Our study highlights, once again [37], the lack of basic information on the effectiveness, selection/prioritisation, dosage, and practicability of valid therapy protocols for stretches/exercises in people with DMD. Our treatment manuals offer a basis for a service, but more work is needed to understand how it can best be made personalised [3841], developmentally appropriate [42] and coordinated. To ensure new models of provision meet the needs of stakeholders, further service development of the work should be co-produced [39, 43, 44], involving DMD family members, specialist and community physiotherapists, representatives of schools and/or teaching assistants, community AT pool providers and third sector organisations. Participation is currently inequitable, being determined by income and location [25, 45]. The UN Convention on the Rights of Persons with Disabilities (Articles 19, 25 and 30) [46] and, in the UK, The Children and Families Act 2014 (special educational and health provision reasonably required) [47, 48] provide an ethical and legal basis to guide co-production of new services. Where the capacity of parents and teaching assistants allows [49], physiotherapists can build capacity and share responsibility for the work of rehabilitation in the child, family and community. This could involve providing training and printed information on exercises that can be performed safely and effectively with their boys, as well as improved signposting to services [5055].

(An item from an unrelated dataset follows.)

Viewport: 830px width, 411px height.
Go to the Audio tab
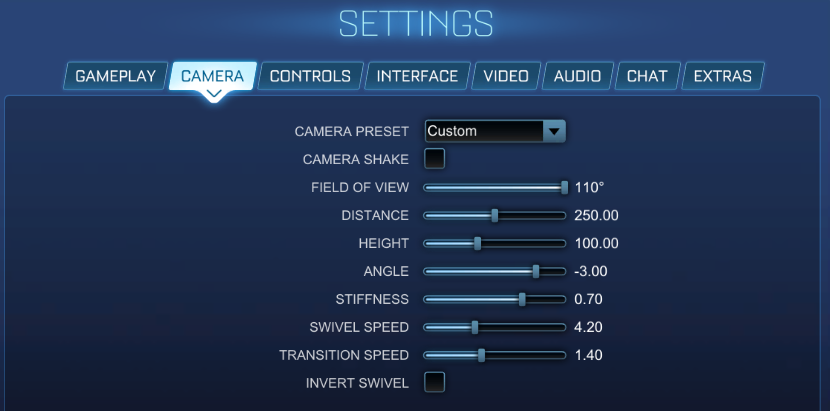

Any future studies should consider alternative strategies such as Bayesian analytical approaches to deliver a statistically valid result with an achievable number of patients in a reasonable timeframe. To improve participation by NHS trusts in future trials, we recommend a review of excess treatment cost provision, early engagement of NHS England, consideration of refunding travel costs to study participants and randomisation by family and not individual.